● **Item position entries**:
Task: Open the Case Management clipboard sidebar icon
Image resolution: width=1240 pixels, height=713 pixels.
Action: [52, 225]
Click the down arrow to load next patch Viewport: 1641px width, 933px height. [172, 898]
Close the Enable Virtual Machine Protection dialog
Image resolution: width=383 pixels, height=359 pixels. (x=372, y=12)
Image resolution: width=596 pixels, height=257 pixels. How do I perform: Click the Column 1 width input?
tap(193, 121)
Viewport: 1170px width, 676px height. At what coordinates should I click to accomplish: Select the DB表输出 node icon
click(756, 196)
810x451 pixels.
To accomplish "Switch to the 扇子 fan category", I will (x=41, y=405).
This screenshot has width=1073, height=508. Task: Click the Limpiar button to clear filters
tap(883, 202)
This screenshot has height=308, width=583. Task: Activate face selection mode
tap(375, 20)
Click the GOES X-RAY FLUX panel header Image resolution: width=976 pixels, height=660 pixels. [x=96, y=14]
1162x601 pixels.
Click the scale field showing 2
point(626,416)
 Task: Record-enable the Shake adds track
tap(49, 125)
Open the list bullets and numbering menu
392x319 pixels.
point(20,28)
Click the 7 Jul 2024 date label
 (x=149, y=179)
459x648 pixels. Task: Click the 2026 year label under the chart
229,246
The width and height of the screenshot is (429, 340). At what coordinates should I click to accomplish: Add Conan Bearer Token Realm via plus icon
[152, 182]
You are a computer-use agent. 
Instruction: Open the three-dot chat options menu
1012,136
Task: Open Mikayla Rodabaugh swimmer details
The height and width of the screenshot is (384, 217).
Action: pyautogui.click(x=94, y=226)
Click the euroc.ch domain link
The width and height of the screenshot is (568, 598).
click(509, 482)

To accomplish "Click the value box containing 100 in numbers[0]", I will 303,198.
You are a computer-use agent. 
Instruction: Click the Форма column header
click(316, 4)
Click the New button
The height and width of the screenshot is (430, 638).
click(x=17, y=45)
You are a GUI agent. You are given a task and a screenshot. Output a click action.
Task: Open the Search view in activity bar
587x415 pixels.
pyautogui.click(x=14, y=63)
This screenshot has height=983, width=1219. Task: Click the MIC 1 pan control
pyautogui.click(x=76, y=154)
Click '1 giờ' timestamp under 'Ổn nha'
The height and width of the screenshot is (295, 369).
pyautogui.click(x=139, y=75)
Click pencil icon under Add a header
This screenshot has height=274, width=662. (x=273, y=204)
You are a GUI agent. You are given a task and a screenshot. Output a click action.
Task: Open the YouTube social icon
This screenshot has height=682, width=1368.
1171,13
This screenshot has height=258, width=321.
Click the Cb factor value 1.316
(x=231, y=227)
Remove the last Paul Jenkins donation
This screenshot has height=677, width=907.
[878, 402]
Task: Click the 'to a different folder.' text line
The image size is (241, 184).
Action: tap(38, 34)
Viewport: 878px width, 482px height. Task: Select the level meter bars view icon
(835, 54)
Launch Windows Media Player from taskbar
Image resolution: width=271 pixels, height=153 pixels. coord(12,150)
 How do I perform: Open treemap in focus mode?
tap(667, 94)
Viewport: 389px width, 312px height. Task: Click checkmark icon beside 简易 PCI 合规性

● **Exercise requirements**: Copy all of the item position entries above line for line, changing nothing.

● **Result of this exercise**:
Task: Open the Case Management clipboard sidebar icon
Image resolution: width=1240 pixels, height=713 pixels.
Action: [52, 225]
Click the down arrow to load next patch Viewport: 1641px width, 933px height. [172, 898]
Close the Enable Virtual Machine Protection dialog
Image resolution: width=383 pixels, height=359 pixels. (x=372, y=12)
Image resolution: width=596 pixels, height=257 pixels. How do I perform: Click the Column 1 width input?
tap(193, 121)
Viewport: 1170px width, 676px height. At what coordinates should I click to accomplish: Select the DB表输出 node icon
click(756, 196)
810x451 pixels.
To accomplish "Switch to the 扇子 fan category", I will (x=41, y=405).
This screenshot has width=1073, height=508. Task: Click the Limpiar button to clear filters
tap(883, 202)
This screenshot has height=308, width=583. Task: Activate face selection mode
tap(375, 20)
Click the GOES X-RAY FLUX panel header Image resolution: width=976 pixels, height=660 pixels. [x=96, y=14]
1162x601 pixels.
Click the scale field showing 2
point(626,416)
 Task: Record-enable the Shake adds track
tap(49, 125)
Open the list bullets and numbering menu
392x319 pixels.
point(20,28)
Click the 7 Jul 2024 date label
 (x=149, y=179)
459x648 pixels. Task: Click the 2026 year label under the chart
229,246
The width and height of the screenshot is (429, 340). At what coordinates should I click to accomplish: Add Conan Bearer Token Realm via plus icon
[152, 182]
You are a computer-use agent. 
Instruction: Open the three-dot chat options menu
1012,136
Task: Open Mikayla Rodabaugh swimmer details
The height and width of the screenshot is (384, 217).
Action: pyautogui.click(x=94, y=226)
Click the euroc.ch domain link
The width and height of the screenshot is (568, 598).
click(509, 482)

To accomplish "Click the value box containing 100 in numbers[0]", I will 303,198.
You are a computer-use agent. 
Instruction: Click the Форма column header
click(316, 4)
Click the New button
The height and width of the screenshot is (430, 638).
click(x=17, y=45)
You are a GUI agent. You are given a task and a screenshot. Output a click action.
Task: Open the Search view in activity bar
587x415 pixels.
pyautogui.click(x=14, y=63)
This screenshot has height=983, width=1219. Task: Click the MIC 1 pan control
pyautogui.click(x=76, y=154)
Click '1 giờ' timestamp under 'Ổn nha'
The height and width of the screenshot is (295, 369).
pyautogui.click(x=139, y=75)
Click pencil icon under Add a header
This screenshot has height=274, width=662. (x=273, y=204)
You are a GUI agent. You are given a task and a screenshot. Output a click action.
Task: Open the YouTube social icon
This screenshot has height=682, width=1368.
1171,13
This screenshot has height=258, width=321.
Click the Cb factor value 1.316
(x=231, y=227)
Remove the last Paul Jenkins donation
This screenshot has height=677, width=907.
[878, 402]
Task: Click the 'to a different folder.' text line
The image size is (241, 184).
Action: tap(38, 34)
Viewport: 878px width, 482px height. Task: Select the level meter bars view icon
(835, 54)
Launch Windows Media Player from taskbar
Image resolution: width=271 pixels, height=153 pixels. coord(12,150)
 How do I perform: Open treemap in focus mode?
tap(667, 94)
Viewport: 389px width, 312px height. Task: Click checkmark icon beside 简易 PCI 合规性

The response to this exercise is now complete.